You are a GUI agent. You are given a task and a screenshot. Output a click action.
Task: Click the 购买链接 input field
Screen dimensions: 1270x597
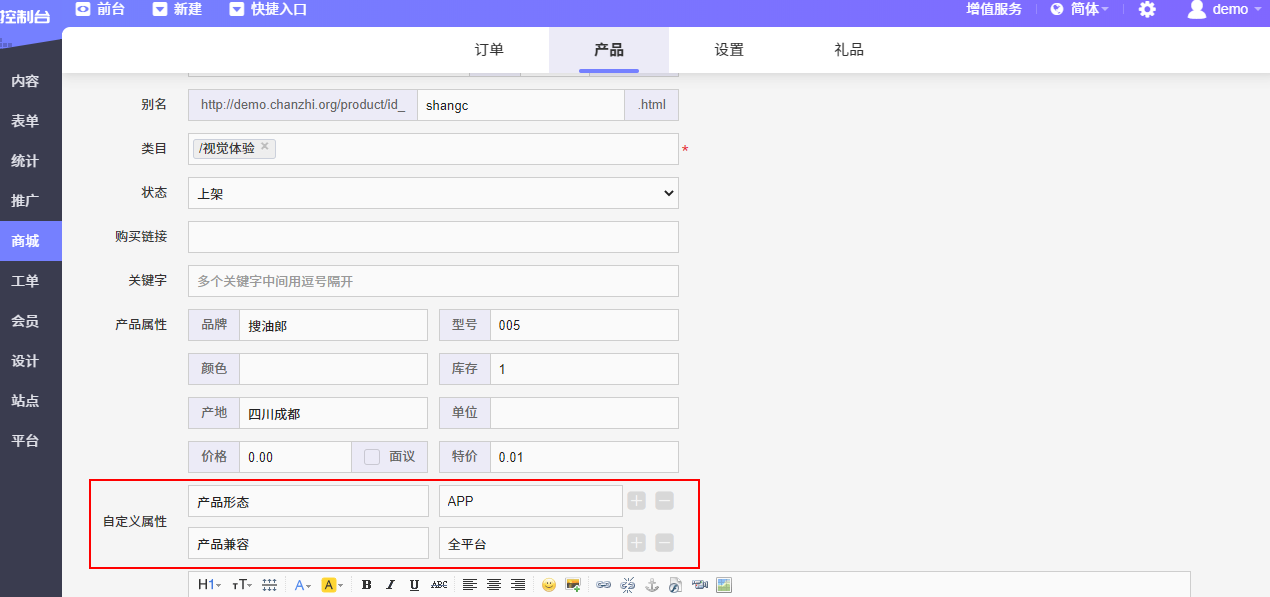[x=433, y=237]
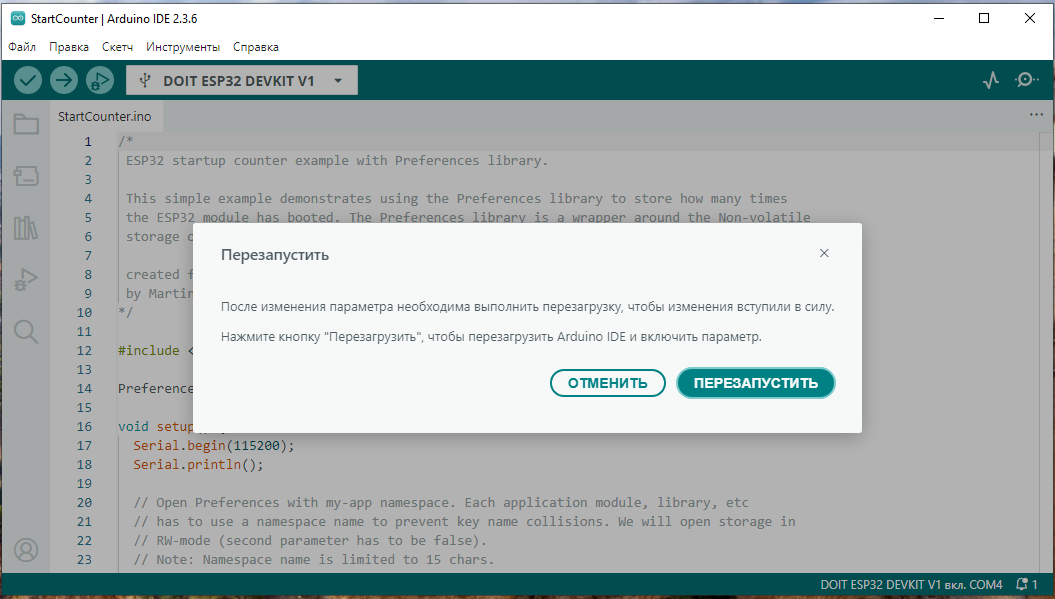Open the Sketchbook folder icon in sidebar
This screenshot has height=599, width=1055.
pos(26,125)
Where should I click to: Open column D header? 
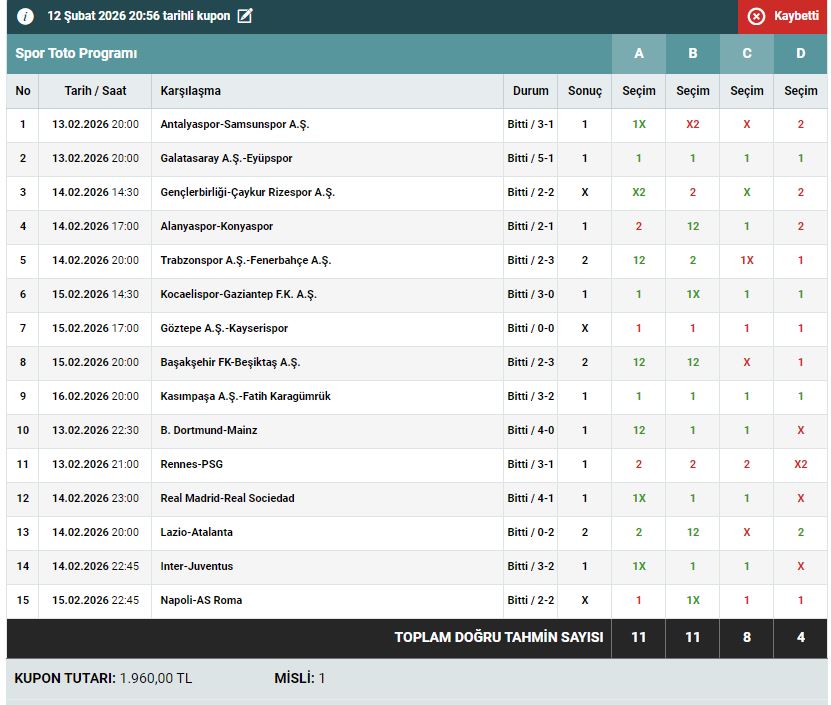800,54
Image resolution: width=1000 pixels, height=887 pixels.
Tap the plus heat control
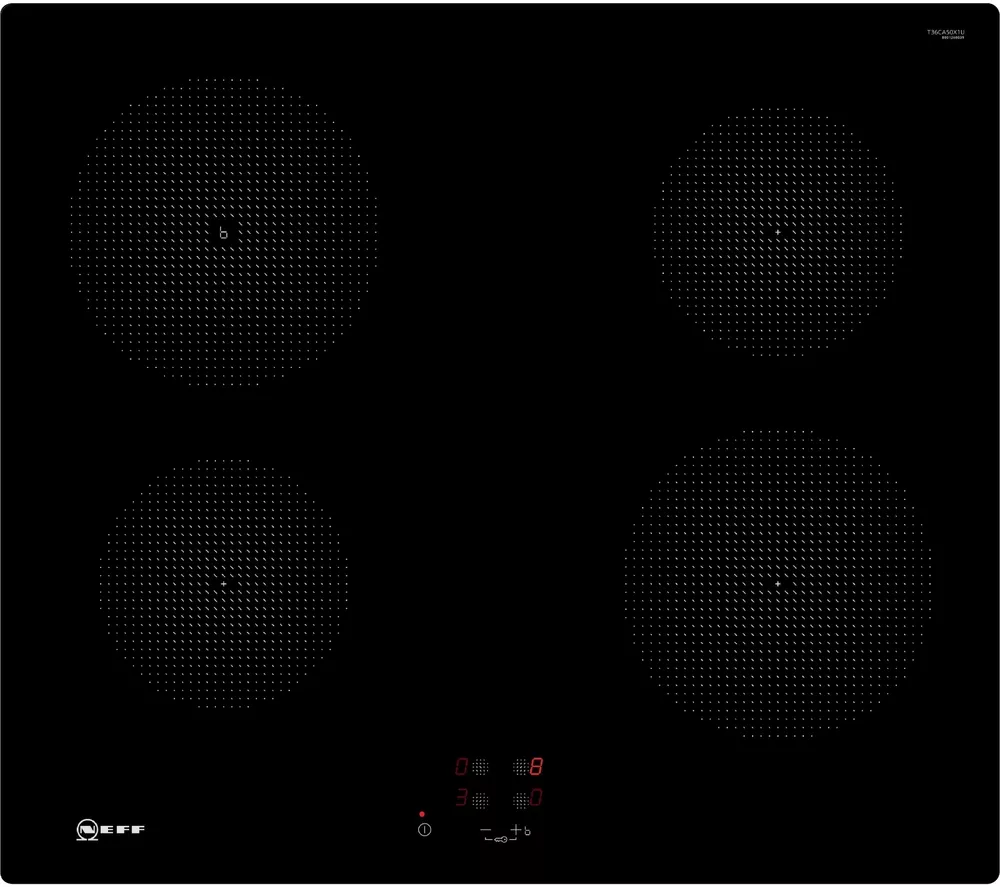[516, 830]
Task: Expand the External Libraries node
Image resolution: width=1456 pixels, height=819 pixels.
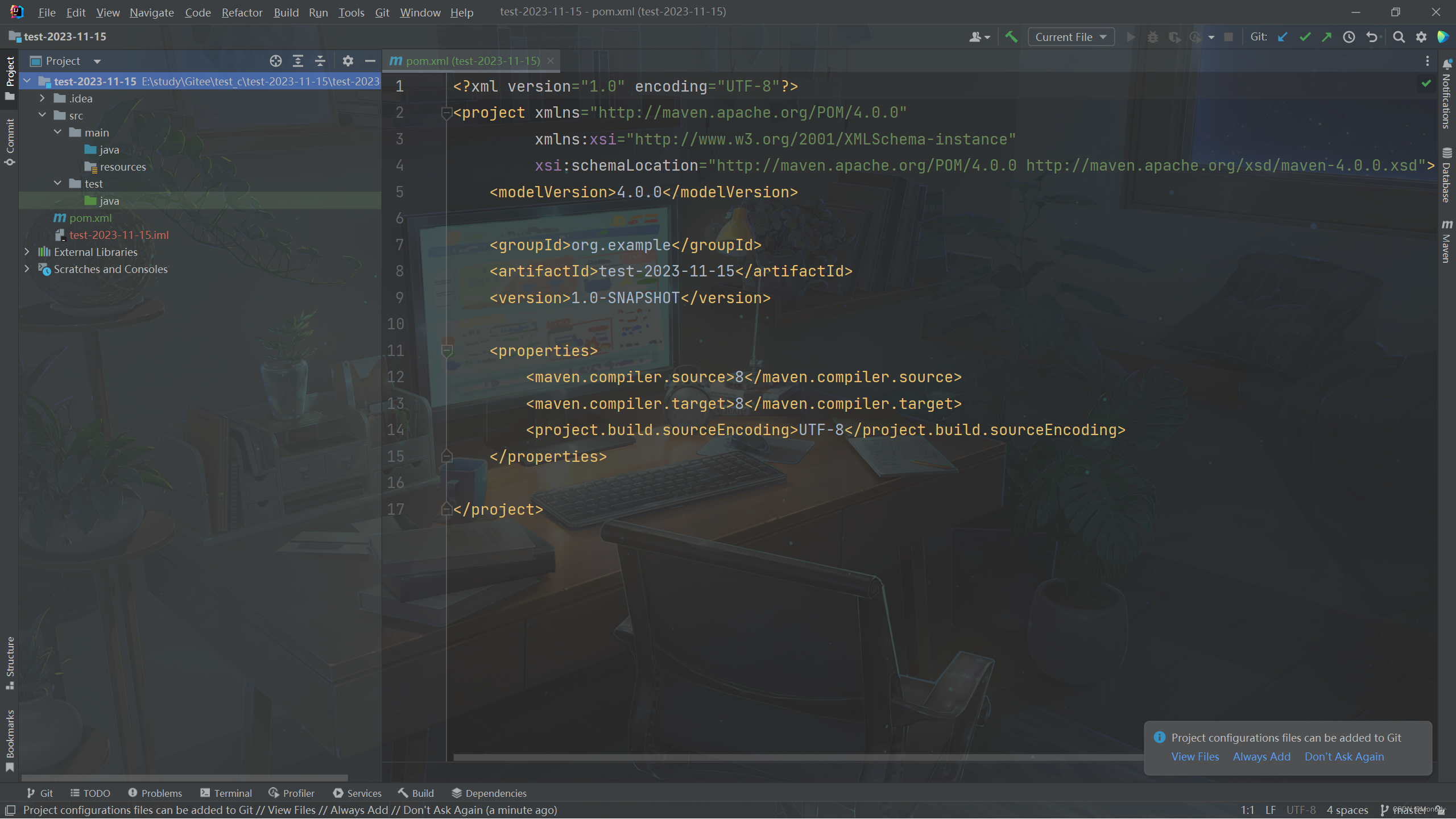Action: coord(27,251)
━━━━━━━━━━━━━━━━━━━━
- [PROBLEM REQUIREMENTS] Find each line in the listing above that contains the string "height" and copy those lines out. Case counts.

- [RESPONSE TO THIS TASK]
This screenshot has height=599, width=1055.
Image resolution: width=1000 pixels, height=887 pixels.
Image resolution: width=1456 pixels, height=819 pixels.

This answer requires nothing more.